While migrants die and Europe drags its feet, smugglers continue to make a buck

Syrian migrants shout slogans at a refugee camp in Roszke, Hungary, August 28, 2015.

This week, tragic developments in Europe’s migrant crisis made headlines worldwide. Now activists and migrants are hoping that change will finally come to the policies of the European Union.

In Austria on Thursday, the bodies of 71 people — likely Syrians fleeing the civil war in their homeland — were discovered in an abandoned truck near Vienna. Meanwhile, 200 migrants from Africa are feared drowned after two boats capsized in the Mediterranean.

This crisis has continued for years — but these tragic events bring the scale of the suffering into clear relief.

One of the routes used by Syrians fleeing civil war is the highway connecting Serbia and Hungary. César Dezfuli, a photographer and journalist based in Spain, was recently conducting interviews with an asylum seeker in Belgrade, Serbia.

To his surprise, during the interview a human trafficker walked up and offered a ride by truck to Vienna — the same type of transport that just led to 71 deaths in Austria. “He thought that I was a refugee as well, so he was offering it to both of us.”

“Listen to me,” said the man, who called himself Alex. “If tonight you come, tomorrow about 1 p.m. you are in Vienna. That is about 20 hours.”

The price? 1,000 Euros per person — and a lot of personal risk. The trafficker openly admitted that there’s a strong chance of getting caught. “That is the luck,” he said.

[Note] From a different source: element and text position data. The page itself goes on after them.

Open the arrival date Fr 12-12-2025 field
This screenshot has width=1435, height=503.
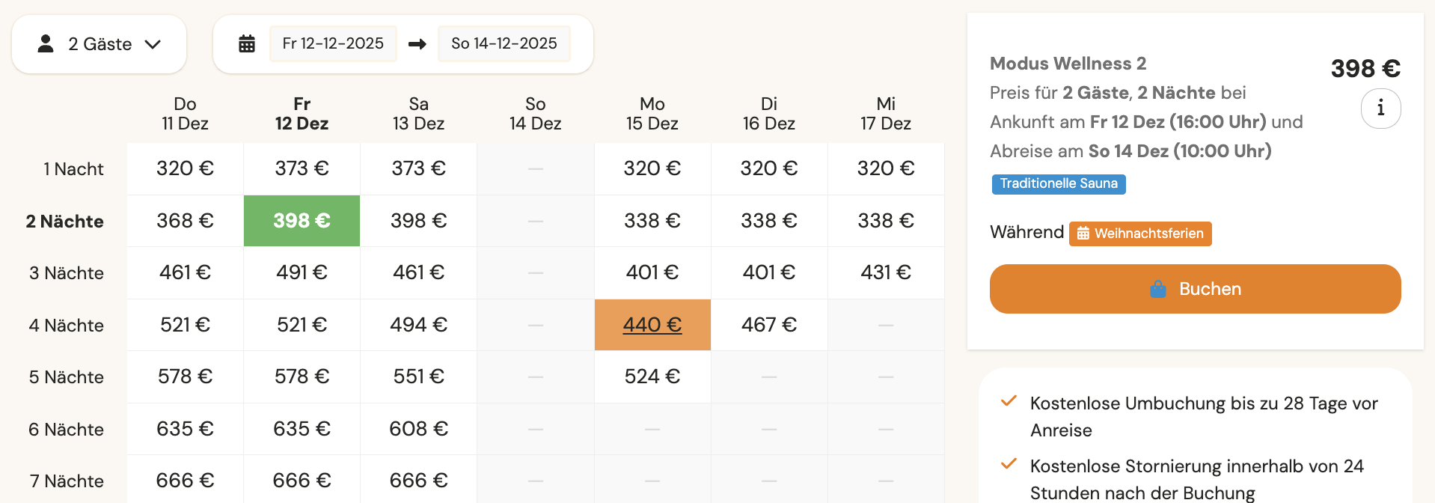click(333, 44)
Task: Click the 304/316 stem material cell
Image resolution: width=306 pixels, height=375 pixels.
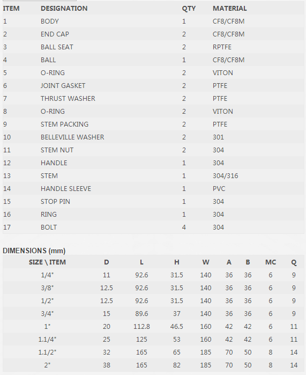Action: 225,176
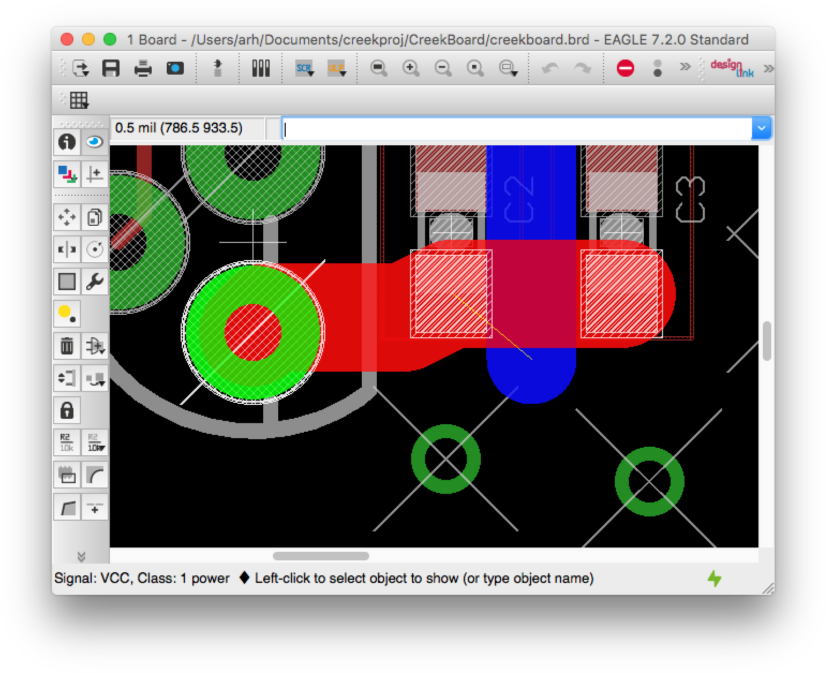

Refugees are expected to ride by truck to the border with Hungary, walk across the border by foot, and then board another truck to Vienna. This trip used to cost 200 Euros, but a rise in migration means a rise in profits for traffickers.

“He was saying that there is every day more and more people passing by there. They know there is more demand,” Dezfuli added. Trafficking groups span several countries and can be quite organized, said Dezfuli – and they’re just one more reminder that the European Union needs to act.

He’s not alone in demanding that. The White House said today that Europe needs to crack down on smugglers like Alex, who profit from the desperation of refugees. And that Europe must find a way to create a safe passage for refugees fleeing violence.

Gauri van Gulik, the deputy Europe director for Amnesty International, couldn’t agree more.

"We need a combination of measures," she said. "The big picture is that Europe will have to acknowledge that it cannot hide away from the largest global refugee crisis since WWII. It will have to accept, fundamentally, that more people will need to be able to receive protection in Europe."

Van Gulik called for safe and legal routes into Europe for refugees. Those who have already arrived, she said, need to be treated with respect and dignity. That means no fences. No tear gas. And actual places to live.

These needs will only become more urgent, Dezfuli pointed out. “Winter is coming. There is already a humanitarian crisis, but it will be worse.”

Some countries are actually stepping up to deal with the crisis. She lists Germany as one such country. "For example, the Syrians who come to Germany will not be sent back to any other country in Europe. They clearly declared that, and that's an incredibly important example. Sweden has taken in a relatively large amount of people."

Still, those kinds of comparisons can be difficult to make. 

"If you think about it, Greece is struggling. They are failing. They have their own responsibilities. They need to treat these people with basic care, basic respect But it's also a country completely crumbling. So it's a little bit tricky,” she said. “It's very, very difficult to say which ones are failing because, to be honest with you, collectively the entire European Union is failing.”